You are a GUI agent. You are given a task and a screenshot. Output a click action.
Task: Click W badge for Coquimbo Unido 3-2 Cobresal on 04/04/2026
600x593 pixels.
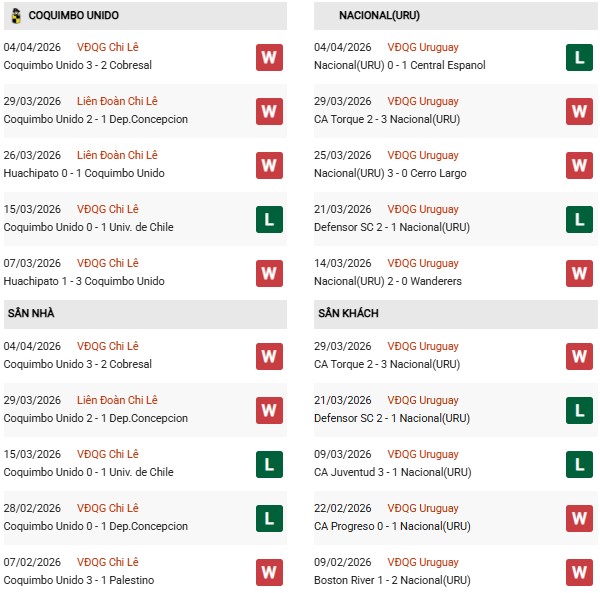269,57
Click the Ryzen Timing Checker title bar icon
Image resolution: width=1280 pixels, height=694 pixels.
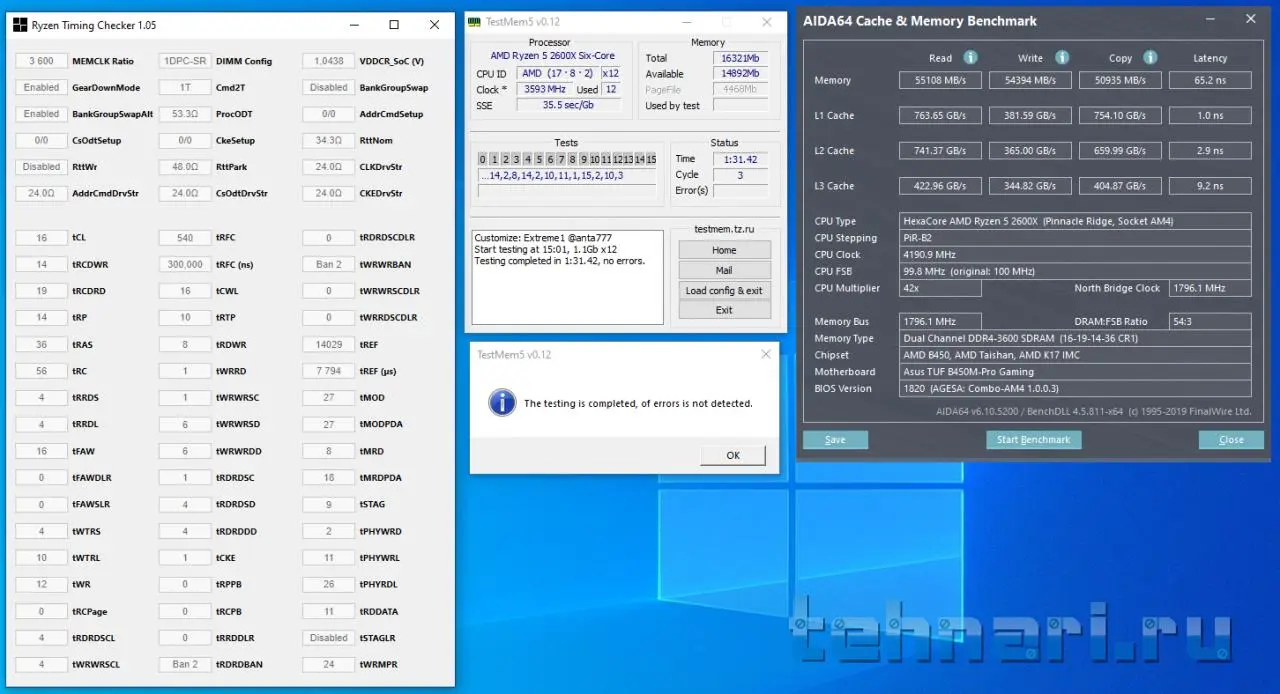point(20,25)
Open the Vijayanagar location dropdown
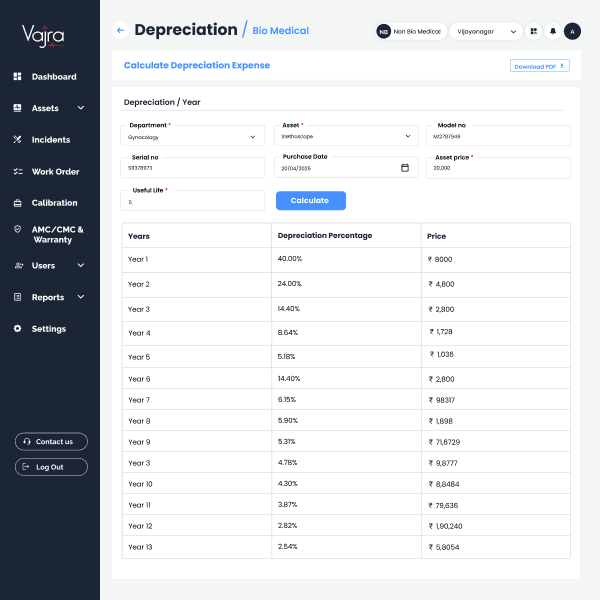This screenshot has width=600, height=600. pos(486,32)
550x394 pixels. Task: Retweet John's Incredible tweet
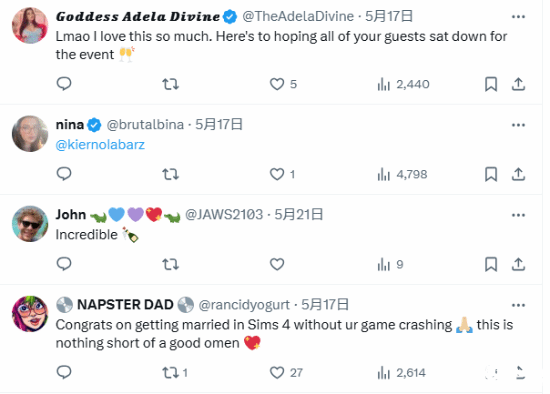click(170, 264)
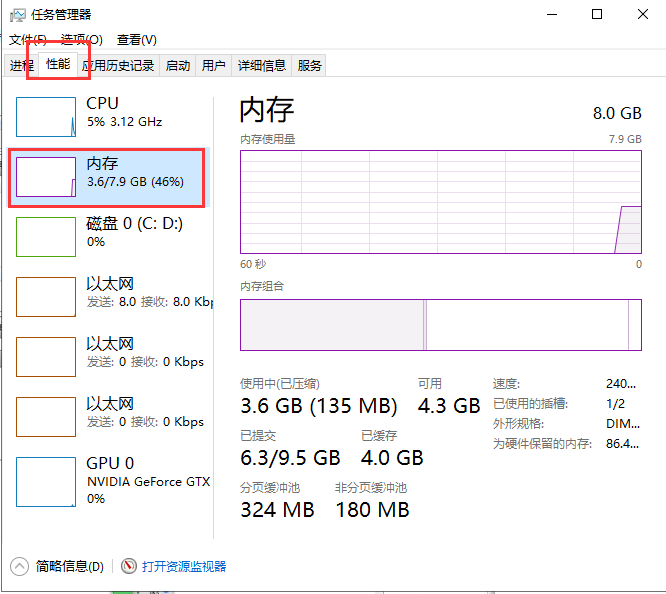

^^^^

### Exercise instructions
Repeat the records in full, exactly as they appear, but with the pictures removed.

### Answer for the task
You are a GUI agent. You are given a task and a screenshot. Output a click action.
Task: Click W badge for Coquimbo Unido 3-2 Cobresal on 04/04/2026
600x593 pixels.
269,57
Click the Ryzen Timing Checker title bar icon
Image resolution: width=1280 pixels, height=694 pixels.
point(20,25)
Open the Vijayanagar location dropdown
This screenshot has width=600, height=600. pos(486,32)
550x394 pixels. Task: Retweet John's Incredible tweet
click(170, 264)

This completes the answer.